• [Task list]:
**a)** Do the following statements agree with the MLX guide below: (i) the server is started on port 8080, (ii) the streaming example limits output to 100 tokens, (iii) the custom parameters example sets the temperature to 0.7? For each, answer yes or no and quote the deciding words of the guide.
**b)** Please reproduce verbatim the passage of the MLX guide below between "Batch Generation¶" and "tokenizer, prompt=prompt, max_tokens=100)", inclusive.

Using mlx-lm-server¶

# Install server
pip install mlx-lm[server]

# Start server
mlx_lm.server \
  --model mlx-community/Llama-3.3-70B-Instruct-4bit \
  --host 0.0.0.0 \
  --port 8080

API Usage¶

# Chat completion
curl http://localhost:8080/v1/chat/completions \
  -H "Content-Type: application/json" \
  -d '{
    "model": "default",
    "messages": [{"role": "user", "content": "Hello!"}],
    "max_tokens": 100
  }'

With LiteLLM Proxy¶

For more robust serving:

pip install litellm

# Start proxy pointing to MLX
litellm --model mlx/mlx-community/Llama-3.3-70B-Instruct-4bit

Advanced Generation¶

Streaming¶

from mlx_lm import load, stream_generate

model, tokenizer = load("mlx-community/Llama-3.3-70B-Instruct-4bit")

for token in stream_generate(
    model,
    tokenizer,
    prompt="Write a haiku about programming:",
    max_tokens=50
):
    print(token, end="", flush=True)

Custom Parameters¶

from mlx_lm import generate

response = generate(
    model,
    tokenizer,
    prompt=prompt,
    max_tokens=500,
    temp=0.7,           # Temperature
    top_p=0.95,         # Nucleus sampling
    repetition_penalty=1.1,
    repetition_context_size=20
)

Chat Format¶

from mlx_lm import load, generate

model, tokenizer = load("mlx-community/Llama-3.3-70B-Instruct-4bit")

messages = [
    {"role": "system", "content": "You are a helpful coding assistant."},
    {"role": "user", "content": "Write a Python function to reverse a string."}
]

# Apply chat template
prompt = tokenizer.apply_chat_template(
    messages,
    tokenize=False,
    add_generation_prompt=True
)

response = generate(model, tokenizer, prompt=prompt, max_tokens=500)

Performance Optimization¶

Memory Management¶

import mlx.core as mx

# Clear memory cache
mx.metal.clear_cache()

# Check memory usage
print(f"Peak memory: {mx.metal.get_peak_memory() / 1e9:.2f} GB")
print(f"Active memory: {mx.metal.get_active_memory() / 1e9:.2f} GB")

Batch Generation¶

# Generate multiple responses
prompts = ["Question 1:", "Question 2:", "Question 3:"]

for prompt in prompts:
    response = generate(model, tokenizer, prompt=prompt, max_tokens=100)
    print(response)
    mx.metal.clear_cache()  # Clear between generations

KV Cache Optimization¶

For long conversations, the KV cache can grow large:

# Limit context for memory efficiency
response = generate(
    model,
    tokenizer,
    prompt=prompt,
    max_tokens=500,
    max_kv_size=4096  # Limit KV cache
)

• [Supplied information]:
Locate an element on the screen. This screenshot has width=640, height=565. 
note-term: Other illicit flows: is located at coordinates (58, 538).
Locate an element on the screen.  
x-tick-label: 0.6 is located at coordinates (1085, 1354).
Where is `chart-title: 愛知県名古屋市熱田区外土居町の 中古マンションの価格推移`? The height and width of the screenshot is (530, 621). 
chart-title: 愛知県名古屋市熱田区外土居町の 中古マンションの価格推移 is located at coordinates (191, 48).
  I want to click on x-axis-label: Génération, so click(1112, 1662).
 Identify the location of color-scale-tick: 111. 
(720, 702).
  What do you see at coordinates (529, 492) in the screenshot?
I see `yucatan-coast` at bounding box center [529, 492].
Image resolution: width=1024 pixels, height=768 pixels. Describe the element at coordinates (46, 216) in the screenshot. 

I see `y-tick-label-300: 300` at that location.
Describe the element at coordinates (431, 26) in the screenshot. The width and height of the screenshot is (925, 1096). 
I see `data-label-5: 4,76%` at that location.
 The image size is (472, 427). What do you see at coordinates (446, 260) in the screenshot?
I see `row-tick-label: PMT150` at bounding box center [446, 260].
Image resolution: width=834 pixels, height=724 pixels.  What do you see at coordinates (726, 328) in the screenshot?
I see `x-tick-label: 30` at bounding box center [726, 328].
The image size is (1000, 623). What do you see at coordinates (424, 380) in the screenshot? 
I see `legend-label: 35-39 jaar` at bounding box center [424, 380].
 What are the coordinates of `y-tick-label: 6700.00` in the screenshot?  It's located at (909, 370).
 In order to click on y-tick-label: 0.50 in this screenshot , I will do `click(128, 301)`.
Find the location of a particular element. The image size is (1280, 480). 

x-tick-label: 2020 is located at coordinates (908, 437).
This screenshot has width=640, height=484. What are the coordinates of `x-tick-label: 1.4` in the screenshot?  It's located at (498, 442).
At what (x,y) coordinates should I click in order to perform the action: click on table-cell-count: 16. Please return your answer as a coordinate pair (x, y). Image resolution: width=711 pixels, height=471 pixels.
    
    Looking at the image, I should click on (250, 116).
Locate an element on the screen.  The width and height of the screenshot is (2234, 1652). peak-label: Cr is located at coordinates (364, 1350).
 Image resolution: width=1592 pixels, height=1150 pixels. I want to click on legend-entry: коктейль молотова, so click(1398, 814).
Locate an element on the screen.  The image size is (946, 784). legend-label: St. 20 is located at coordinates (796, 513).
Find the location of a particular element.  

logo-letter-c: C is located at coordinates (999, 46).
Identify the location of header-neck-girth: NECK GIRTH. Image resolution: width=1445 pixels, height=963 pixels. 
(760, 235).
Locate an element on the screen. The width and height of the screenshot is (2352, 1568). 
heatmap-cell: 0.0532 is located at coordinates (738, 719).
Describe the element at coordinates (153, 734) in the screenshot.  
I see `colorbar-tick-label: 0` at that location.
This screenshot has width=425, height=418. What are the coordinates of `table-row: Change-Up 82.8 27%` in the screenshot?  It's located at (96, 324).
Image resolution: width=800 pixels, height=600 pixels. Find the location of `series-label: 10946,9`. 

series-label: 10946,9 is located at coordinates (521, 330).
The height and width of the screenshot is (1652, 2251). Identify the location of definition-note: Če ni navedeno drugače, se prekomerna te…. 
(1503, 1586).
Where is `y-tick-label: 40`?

• [Written responses]:
**a)**
(i) Yes: "--port 8080"
(ii) No: "max_tokens=50"
(iii) Yes: "temp=0.7"

**b)**
Batch Generation¶

# Generate multiple responses
prompts = ["Question 1:", "Question 2:", "Question 3:"]

for prompt in prompts:
    response = generate(model, tokenizer, prompt=prompt, max_tokens=100)